Posted By main131 on 03/21/2009 2:45 PM
 
What does frustrate me however is that Accucraft fitted a powerful tender hand pump which will push the water strongly back into the tender via the bypass but once that by pass is closed the feed pipe to the boiler just baloons out, thus preventing an effective feed.
I am sure this topic has been well covered on previous postings, so if anyone can help me here I would be extreemly grateful.
 I am not looking for major modifications, just some Accucraft up dates to say..yes we know the problem, and here is a new fitting that goes into the boiler..problem solved!
 



Dear Main131,
I think that we need a little clarification here.
When there is NO pressure in the boiler, does the hand pump work correctly, both with the bypass open and closed?
If so, then the problem is the material used for the feed hose.
I grabbed some silicone tubing to test an engine some time back as it was all that I could find at the time.
Worked fine at no, or low pressure, but boy can that stuff stretch!
If the hand pump will not pump water into the boiler when NO pressure, then I would suspect the check valve has become 'stuck'.
Perhaps open it up and check that the ball is free.
On the new Accucraft locos, the Royal Hudson and S-4/5 the tender pump has a smaller capacity so that less effort is required to pump against a boiler in pressure.
All the best,
David Leech, Delta, Canada


----------



## xo18thfa (Jan 2, 2008)

What a wonderful layout and a great running machine. I bet that Daylight barely broke a sweat towing the freight. Thanks for posting.

Bob


----------



## main131 (Jan 3, 2008)

Hi David, and others who have been kind enough to respond to my querie.

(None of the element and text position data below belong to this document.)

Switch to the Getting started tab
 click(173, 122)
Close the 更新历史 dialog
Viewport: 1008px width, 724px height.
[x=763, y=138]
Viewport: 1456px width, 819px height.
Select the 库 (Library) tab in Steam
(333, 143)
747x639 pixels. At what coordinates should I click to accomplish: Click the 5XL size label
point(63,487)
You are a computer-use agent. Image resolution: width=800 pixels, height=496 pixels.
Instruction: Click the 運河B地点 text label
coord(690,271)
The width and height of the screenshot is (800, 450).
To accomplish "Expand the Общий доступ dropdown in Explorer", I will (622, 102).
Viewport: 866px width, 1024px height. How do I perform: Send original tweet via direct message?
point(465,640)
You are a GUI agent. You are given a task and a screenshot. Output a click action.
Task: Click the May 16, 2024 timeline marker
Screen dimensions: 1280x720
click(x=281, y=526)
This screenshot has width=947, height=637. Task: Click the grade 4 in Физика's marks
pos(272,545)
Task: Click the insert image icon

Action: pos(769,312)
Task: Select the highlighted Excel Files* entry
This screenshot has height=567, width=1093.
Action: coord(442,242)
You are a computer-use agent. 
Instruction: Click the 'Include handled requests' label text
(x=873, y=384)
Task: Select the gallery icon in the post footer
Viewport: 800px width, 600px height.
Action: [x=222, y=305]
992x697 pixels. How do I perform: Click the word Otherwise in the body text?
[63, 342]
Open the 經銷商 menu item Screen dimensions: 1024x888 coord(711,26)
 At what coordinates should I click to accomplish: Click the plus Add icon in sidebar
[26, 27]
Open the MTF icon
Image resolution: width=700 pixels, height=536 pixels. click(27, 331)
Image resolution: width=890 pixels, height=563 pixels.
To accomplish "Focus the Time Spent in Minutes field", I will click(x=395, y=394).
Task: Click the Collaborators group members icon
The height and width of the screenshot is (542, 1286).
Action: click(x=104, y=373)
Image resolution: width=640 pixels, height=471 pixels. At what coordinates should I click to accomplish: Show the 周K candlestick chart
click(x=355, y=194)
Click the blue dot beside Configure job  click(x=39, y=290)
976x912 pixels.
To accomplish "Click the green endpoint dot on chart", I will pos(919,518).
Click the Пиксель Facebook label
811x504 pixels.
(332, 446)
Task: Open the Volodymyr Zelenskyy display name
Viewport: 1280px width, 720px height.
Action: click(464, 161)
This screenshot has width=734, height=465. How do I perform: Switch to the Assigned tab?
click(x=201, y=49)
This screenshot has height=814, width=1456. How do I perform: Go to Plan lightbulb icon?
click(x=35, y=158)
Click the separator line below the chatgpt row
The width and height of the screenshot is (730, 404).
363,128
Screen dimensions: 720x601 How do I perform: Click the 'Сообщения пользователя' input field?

I am sure you are correct regarding the check valve suggestion.
It makes no difference whether the boiler is hot, cold or empty. The pump will not push water in. As it happens, I also have a K28 with this problem so I will get Rod Blakeman to 'sort them'.

Just kidding about the 'Aster folk' I have the Aster Bigboy and wouldn't you just know it...the pump works great!

Trevor


----------



## Johnsop (Jan 5, 2008)

Hi there

I had a similar problem with the pump on my new accucraft S12 - it just would not pump. itook it apart and found that two small ballbarings rather than one ballbearing had been inserved in the pump valve mechanism. I took one out and then reassembled the pump and it now works fine - pumps great. It may be worth a similar check

PHIL


----------



## Dave Hottmann (Jan 2, 2008)

Another thing to consider is that the handpump moves MUCH more water than can be shoved through the boiler check valve. The Hudson came out with a lower volumn pump to correct this. My solution has been to drill new link pin holes 10mm lower on the pump, and then trim off the excess brass above the new holes. This mod will also give you more leverage to pump by hand so you can also shorten the pump handle.


----------



## Jim Overland (Jan 3, 2008)

Using a heavier hose solved the problem


----------